车停在老屋院子里。院子里很安静。新修的小洋楼掩映在桢楠树的抹抹绿萌里——那是公婆在世时栽的,株株还是那样笔直,只是树干一年比一年粗,树冠也一年比一年繁茂。路旁,残留的两株老梨树身披苔藓,相互依偎着。我静静站在树下,眼睛蒙睃过它们。深灰的树皮皴裂出条条浅沟,苍老的枝条恣意支举着,新叶繁茂。梨花早已凋谢。叶丛中,缀着不少如青杏般大小的梨儿。
记忆里的老屋,破旧,但却是被梨树环抱的,连地坝里都有几株呢。梨子大致在八月份成熟。那正是青黄不接的时候。地里的玉米刚能抹下来,婆婆一家就吃起了苞谷粑、苞谷饭,以致老公落下了“病根”——我们一说起小时候的苞谷粑有多么好吃,他总是不屑一顾:有什么吃头?小时候都吃够了!
婆婆一生养育八个子女。在那家贫的岁月里,卖梨子换来的钱承载着一家的希望。往往梨子还没成熟,卖的钱就计划好了用途:除了买粮,孩子开学的学费也都靠它。
无论孩子的嘴多馋,都只能望梨兴叹。
有一年,梨子满枝,压枝折条,是多年难得一遇的丰收年景。婆婆一家看在眼里,喜在心里。可天有不测风云。就在梨子快要成熟的时候,一天夜里突然刮起了大风。屋外狂风怒号。晕黄的窗纸上,划过梨树被暴怒的夜风扬起的沉重身影,如黑海里的怒涛。呼啸的风声中,夹杂着嘭嘭的东西砸地的沉闷声响。婆婆躺在床上,一夜未曾合眼。那一声声沉闷的响声,如铁锤般重重砸在她的心上。第二天一大早,天亮了,风终于停了。吱嘎——,婆婆用粗糙的手拉开了门栓,打开了大门,走进了地坝。地上乱七八糟地堆集着梨树的枝叶,梨子遍地是,个个惨不忍睹,全摔得脸青鼻肿头开花。婆婆失神地望着,慢慢蹲下了身子,头弯到双膝间,双手紧紧抓扯住头上稀疏的头发,无声地流着泪……
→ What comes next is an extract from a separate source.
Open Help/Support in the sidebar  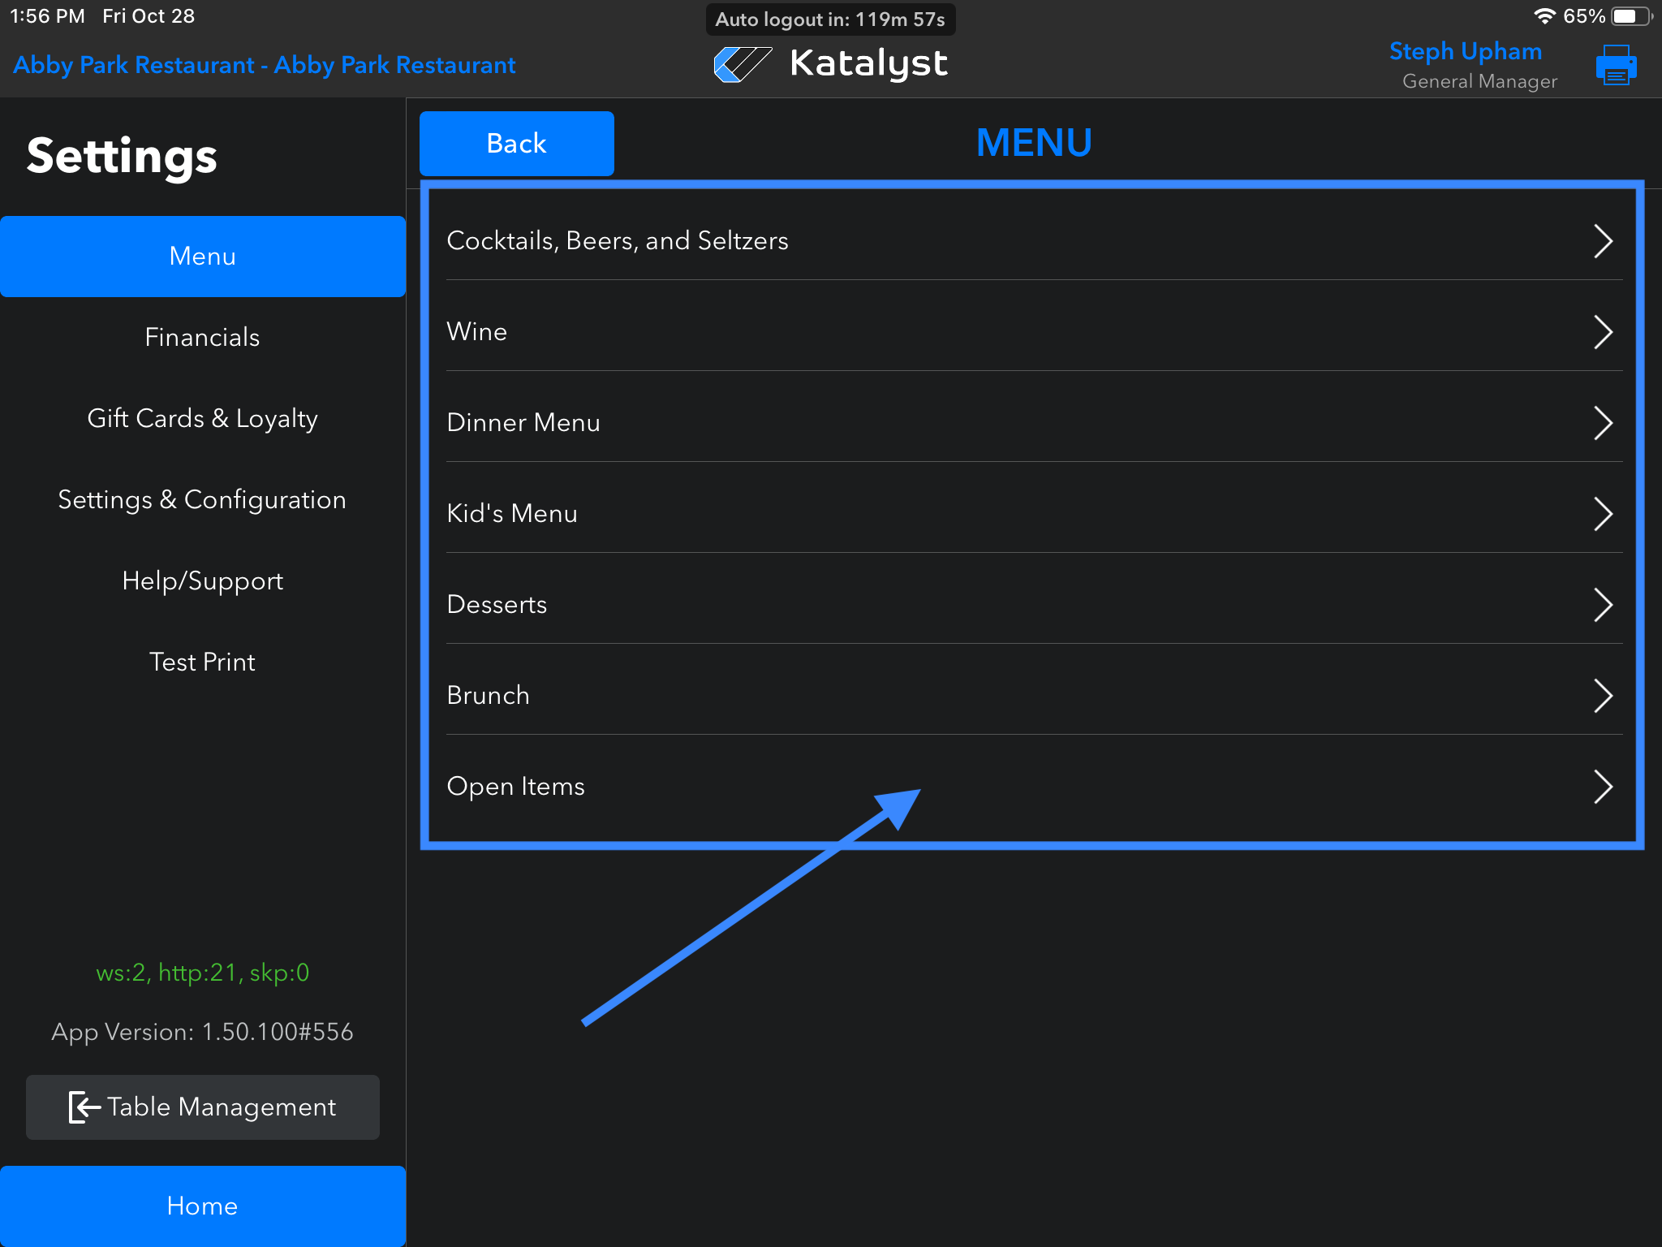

生活还得继续。婆婆抹干眼泪站起来开始收拾残局。被风吹落的梨子足足捡来装了九大背篓。个别品相比较完好的,婆婆洗干净用刀剜去坏的地方让孩子们吃。剩下摔得不成样的,全装在背篓里放在猪圈房的墙角,每天宰来喂猪。那一年,是老公他们最开心的一年——从来没有吃到过这么多的“好”梨子。哪怕上个厕所吧,也会禁不住猛吸两口,有一股甜丝丝的梨酒味儿香直朝鼻子里钻哩。
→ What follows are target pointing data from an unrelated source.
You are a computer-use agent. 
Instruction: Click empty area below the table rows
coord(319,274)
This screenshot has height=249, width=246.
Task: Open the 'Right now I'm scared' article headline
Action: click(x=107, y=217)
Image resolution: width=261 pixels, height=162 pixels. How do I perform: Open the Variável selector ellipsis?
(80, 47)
孩子一个个长大了,挣钱了,成家了,家中经济情况也好转了许多。梨子又熟了,婆婆也不再用瘦削的肩膀背着它到街上卖钱了,家里每个人都可以放开肚皮随便吃。遇到乡邻前来串门或来讨家什什么的,婆婆总会摘下梨子待客。
与老公成婚后,我吃过他家不少梨。梨子卖相还可以。状如鸭梨,个大,皮黄。但梨子的味道和现在的比起来,可差远了。粗沙,梨肉一点儿也不细腻;汁水不多,还带着酸味。可在那个物质匮乏、水果不丰的时代,有总胜于无,也颇得我们青睐。
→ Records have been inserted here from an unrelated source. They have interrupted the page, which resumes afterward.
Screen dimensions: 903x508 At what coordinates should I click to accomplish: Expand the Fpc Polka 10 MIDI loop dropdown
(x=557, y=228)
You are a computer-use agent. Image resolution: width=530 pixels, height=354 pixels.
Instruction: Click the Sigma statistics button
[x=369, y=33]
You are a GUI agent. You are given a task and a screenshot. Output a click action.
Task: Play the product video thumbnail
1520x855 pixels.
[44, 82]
梨熟季节正值暑假。每次回家,婆婆总已摘好梨盛在小篮子里让我们挑着吃。返回时,婆婆总不忘叮嘱摘点梨回去。老公站在梨树下,拿上婆婆递过来的摘梨竿篓——一根长竹竿,顶部剖成竹片,然后加竹篾条编成一个敞口小篓。用敞口小篓看准树上的梨子往里一舀,再一折,柄断梨落。老公把小篓伸到我面前,我轻轻捡出来放进背篓。等不及的儿子早就抱起一个蹲在旁边啃了起来。婆婆望着我们,脸上总是堆满了笑。
随着上世的梨子品种越来越多,金花梨、丰水梨、翠冠梨、香梨,加上桔子、苹果、香蕉等各式各样的水果充盈着家里的果盘,老屋的梨子就逐渐淡出了大家的生活。
梨熟季节,每次聚会散去,婆婆仍会让我们摘梨。但大家都心照不宣笑笑后,谁也不行动。婆婆没办法,只好自己弯下腰身在梨树下奔忙——捡梨子来喂鸡鸭。可梨子实在太多,鸡鸭也消灭不完。面对满地烂梨,婆婆毫无办法,只能摇头叹息任由其腐烂化为泥土……
流光如逝。老屋前后,梨树仍一年年开花,一年年结果,一年年成熟,又一年年掉落。后来,公婆相继去世,加上翻修房屋,梨树枯的枯,萎的萎,改种橘树又砍了些,最后就只剩下了路旁的两株。
抬眸再望了一眼路旁的两株梨树。刹那间,竟有种时光被凝住的感觉。返身回到空落落的院坝,从车里抱出一束洁白的菊花朝旁边对面的山上走去。山上有一座坟。坟的方向,向着老屋,向着老屋旁两株相依相偎的老梨树。
清明又至。梨树上,梨花已落,青涩的梨儿挂满枝头。